Hi. Happy post-Easter. Happy warm-weather-returns-to-the-northeast.
I have some thoughts I’ve been noodling on about dystopian fiction and horror, but I’m not quite ready to share them yet, so instead I’m sharing a semi-dystopian horror story from our most recent edition. It’s a story that made me feel heavy when I first read it, and one I can’t get out of my mind.
Expect a theme announcement for our summer edition soon, but we still have so many weeks to revel in the gorgeous writing we published this spring. The daffodils are out, the peonies are nosing their way out of the earth, and the world is on fire. All of these things are true, and somehow they are true at the same time.

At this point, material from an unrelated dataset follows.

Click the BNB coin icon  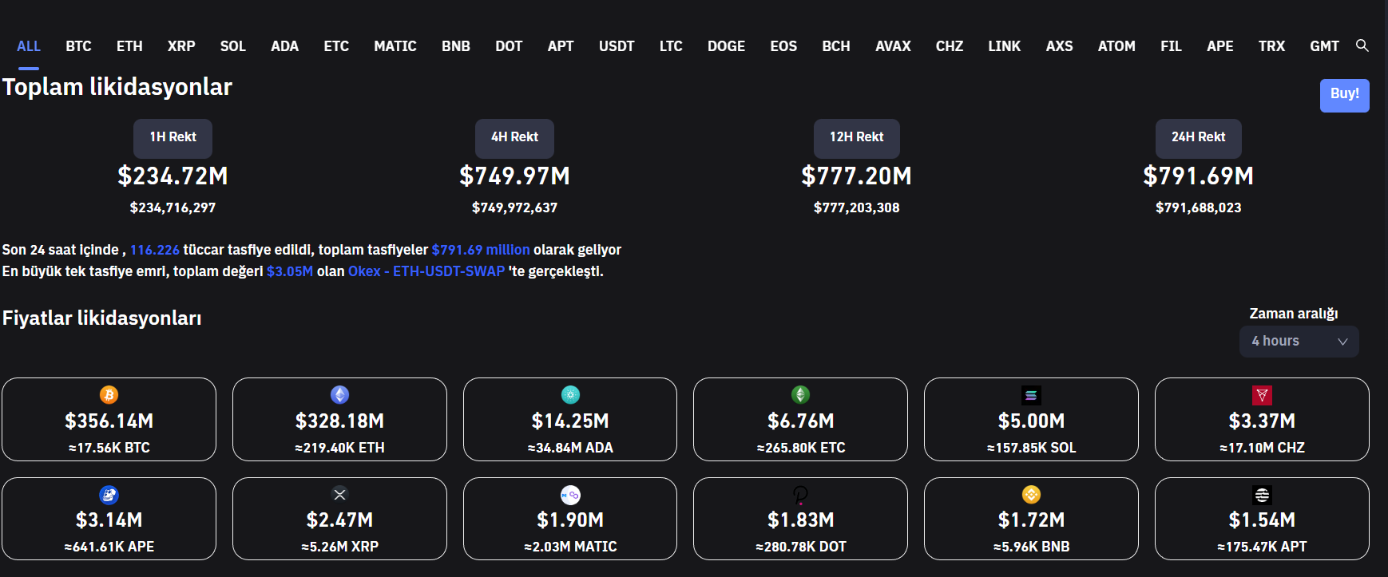point(1031,495)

To combat, I’ve buried my head in the sand with yet another Anne novel (Anne of Windy Poplars, for those of you keeping track.) Although, I’m also reading Thirst by Marina Yuszczuk, a vampire novel written in a traditional gothic style, replete with pestilence and decomposing bodies. (Delish!) So, maybe it’s all about balance. Or maybe it’s all about extremes. What’s the difference!
See you soon!!
xo,
Monica
By Marley Korzen
Out here, we’re Eastwood and Wayne. Organs are lead, bouncing around in our bodies like Russian roulette. After 10pm, we park our cars on the street where the city is ink-black and gowned in silence.
It is stray cats sniffing for crumbs.
It is meteors skewering the sky.
It is spare blood and mosquitos.
Give us the sharp parts, the uprooted fingernails and bones. Give us the loose arteries of whatever lives here.
We started this game when we were pigtailed and brace-faced. Jude goes first: alleyway. Front stoop of the corner store. The Rottweiler that leapt the fence and chased us down the street.
We count every cavity in the city. Shadows kissing as we poke these hiccups of predation.
\\
With her witch eyes and careless splattering laughter, Jude loves it most when the game picks up speed. You gotta hold yourself better. Stack your spine. Broaden your shoulders. Stop shaking.
My hands are always shaking. I’m plain and gangly—the type of kid nobody wanted on their team. It’s not surprising that Jude is always wins.
Mom’s waiting at the kitchen door when I come home. I sneak around her arms to steal an apple from the counter.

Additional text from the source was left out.